The coal mines of northern Tonkin are often portrayed as the economic engine for French Indochina. Coal mining also goes into the historiography of modern Vietnam as one of the most exploitative industries whose brutal treatment of its workers turned itself into the breeding ground for nationalist and communist movements. But there was another side of the coal industry that few people notice- its underground world of illicit acts and criminal activities that was thriving under the radar of both the French repressive regime of surveillance and the Vietnamese labor movement.
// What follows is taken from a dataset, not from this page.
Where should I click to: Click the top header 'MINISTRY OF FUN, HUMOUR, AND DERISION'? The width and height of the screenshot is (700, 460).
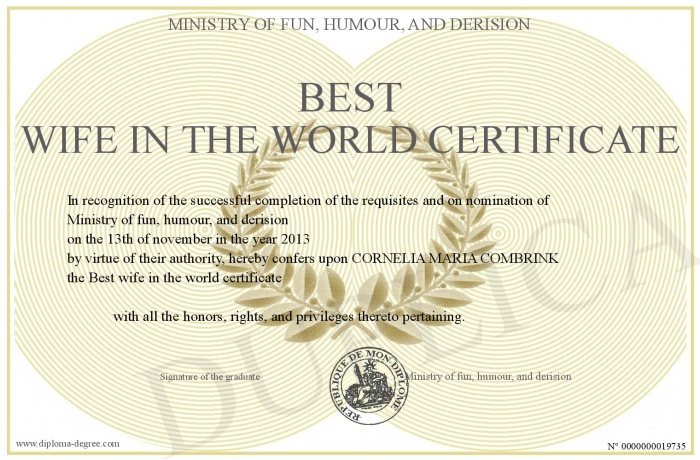(x=349, y=22)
Drawing from business and police reports located at different colonial archives including those of the Société francaise de charbonnages du Tonkin (S.F.C.T)- the largest French coal mining company in Indochina, this paper seeks to reveal a complex and intersected world of illicit activities ranging from the individual and opportunistic acts of wildcat stoppage, foot-dragging and cheating to the more serious crime of smuggling and trafficking of explosives. An investigation into these crimes’ perpetrators, their motives and relationships exposes the dynamic and plural power structure within the mines that transcended the racial, professional and social boundaries at the time. Their stories also contribute to a fuller understanding of a fluid frontier mining landscape where its inhabitants sought creative ways to beat the system and where a collective of illicit acts could engender political and economic changes.